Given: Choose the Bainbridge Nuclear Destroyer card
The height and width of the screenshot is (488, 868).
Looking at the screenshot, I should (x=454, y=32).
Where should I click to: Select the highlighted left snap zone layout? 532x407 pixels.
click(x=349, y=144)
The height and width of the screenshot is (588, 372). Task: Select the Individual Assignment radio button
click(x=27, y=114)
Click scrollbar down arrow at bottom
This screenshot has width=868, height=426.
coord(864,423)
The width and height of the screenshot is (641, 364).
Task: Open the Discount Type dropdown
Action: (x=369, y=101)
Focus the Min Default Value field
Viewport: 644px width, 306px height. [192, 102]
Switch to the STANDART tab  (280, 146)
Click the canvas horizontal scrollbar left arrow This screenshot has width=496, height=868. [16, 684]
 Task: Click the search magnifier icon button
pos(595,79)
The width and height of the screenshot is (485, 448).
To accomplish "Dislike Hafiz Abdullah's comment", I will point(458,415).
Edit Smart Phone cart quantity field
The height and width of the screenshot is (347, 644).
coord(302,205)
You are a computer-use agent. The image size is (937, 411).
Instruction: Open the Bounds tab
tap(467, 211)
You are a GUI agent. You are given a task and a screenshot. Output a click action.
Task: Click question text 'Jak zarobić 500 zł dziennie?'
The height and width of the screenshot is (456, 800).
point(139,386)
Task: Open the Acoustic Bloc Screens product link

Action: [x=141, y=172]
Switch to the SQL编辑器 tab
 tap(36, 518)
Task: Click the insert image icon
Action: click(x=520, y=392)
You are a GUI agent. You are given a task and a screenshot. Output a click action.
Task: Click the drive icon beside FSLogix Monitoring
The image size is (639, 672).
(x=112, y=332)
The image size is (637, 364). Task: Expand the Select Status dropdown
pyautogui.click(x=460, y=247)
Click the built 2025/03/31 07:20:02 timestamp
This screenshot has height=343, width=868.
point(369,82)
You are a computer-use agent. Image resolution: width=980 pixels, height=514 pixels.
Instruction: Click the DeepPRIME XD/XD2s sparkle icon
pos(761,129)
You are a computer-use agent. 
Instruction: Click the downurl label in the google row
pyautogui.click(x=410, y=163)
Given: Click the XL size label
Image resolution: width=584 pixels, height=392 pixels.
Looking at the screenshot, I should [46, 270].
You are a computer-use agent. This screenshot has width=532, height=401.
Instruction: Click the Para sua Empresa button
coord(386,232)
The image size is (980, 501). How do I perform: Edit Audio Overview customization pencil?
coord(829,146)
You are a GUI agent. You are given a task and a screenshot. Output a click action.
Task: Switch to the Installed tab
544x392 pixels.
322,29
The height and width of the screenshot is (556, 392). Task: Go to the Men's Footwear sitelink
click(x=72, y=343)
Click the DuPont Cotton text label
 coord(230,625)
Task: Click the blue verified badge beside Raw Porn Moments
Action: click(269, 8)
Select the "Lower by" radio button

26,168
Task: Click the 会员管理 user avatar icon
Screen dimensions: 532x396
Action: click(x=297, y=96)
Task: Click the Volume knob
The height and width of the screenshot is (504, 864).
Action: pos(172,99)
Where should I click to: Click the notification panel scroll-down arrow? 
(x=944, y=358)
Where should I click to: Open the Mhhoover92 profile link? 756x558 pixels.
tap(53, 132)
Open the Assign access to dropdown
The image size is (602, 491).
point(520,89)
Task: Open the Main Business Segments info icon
● ● ●
* ABOUT THIS TASK
Scanning the data above, copy out every line where "computer" is found.

* EXERCISE OUTPUT
You are a computer-use agent. The image size is (937, 411).
You are a computer-use agent. Image resolution: width=980 pixels, height=514 pixels.
You are a computer-use agent. 
You are a computer-use agent. This screenshot has width=532, height=401.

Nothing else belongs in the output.